The significant rise in global smartphone usage in recent years has led to a type of oversaturation in regards to mobile marketing. There are simply more and more marketing options and opportunities for engaging with the customer base and converting new clients. With the emergence of even more international markets developing every day, some countries in Latin American, the Middle East, Africa, and the Asian Pacific are witnessing rapid and substantial growth in upwards of 60% per year from revenues generated through mobile advertising strategies.
Current estimates predict that the majority of all internet connections will eventually be derived from mobile devices by as early as 2017, leading many to grow increasingly concerned with the need to utilize these types of marketing campaigns most effectively. As more and more countries around the world are seeing a significant increase in the numbers of middle class citizens, this extra disposable income is become very attractive for all types of business and industry as a means of boosting their related revenue streams. Smartphones web searches are quickly becoming more common worldwide than those from laptops and desktop PC’s or even digital tablets. As a result, the need to utilize mobile marketing to its maximum potential is becoming more critical.

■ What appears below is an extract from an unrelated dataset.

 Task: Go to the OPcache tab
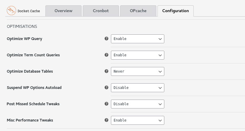[x=138, y=11]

However, keeping this in mind, making the assumption that the same mobile strategies being utilized in Western markets should be exactly duplicated in the nearly emerging countries might prove to be a critical mistake. While it is often common practice to take the currently working marketing model, duplicated, and expanded even further, the contributing individual factors of these campaigns can vary greatly from region to region. Factors such as methods of engaging the customer, words usage and timing can be vastly different and unpredictable from one country to the next. Recent studies of billions of individual consumer marketing interactions across 40 different countries have proven that the “one size fits all “strategy for online marketing simply does not apply, especially in regards to mobile advertising.
In order for any marketing strategy to be ultimately successful, whether the campaign is of a mobile methodology or not, the basic understanding of the local culture and marketing trends is critical. Additional considerations might also include the specific time of day that is most effective in reaching the targeted consumer, individual nuances and preferences of the marketing campaign itself as it relates to local customs and culture, and even individual marketing trends witnessed in each related country. While the basic rules of marketing can to be somewhat standardized from market to market, many of these new emerging communities may require for these rules to be either bent, broken, or slightly modified in order to achieve maximum results.
An example of some of the slight differences might be in the introductory citations that are used in the mobile marketing messages. For example, in the West, it might be perfectly acceptable to use the greeting “Dear Valued Customer”, but in other markets such as Nigeria, terms such as “select” or “lucky” have proved to result in higher levels of customer engagement and interaction.
What we must really keep in mind when creating new mobile marketing strategies for these emerging markets around the globe, there is no one perfect style or approach that will always work. While many marketing campaigns may be very similar in content and style, it often requires a great deal of time, effort, and analysis in order to craft a winning marketing strategy that will actively engage the intended customer base within this new market. Even though there may be very slight or subtle differences in the wording of the marketing campaigns, the differences in results, or lack thereof, can often be enormous.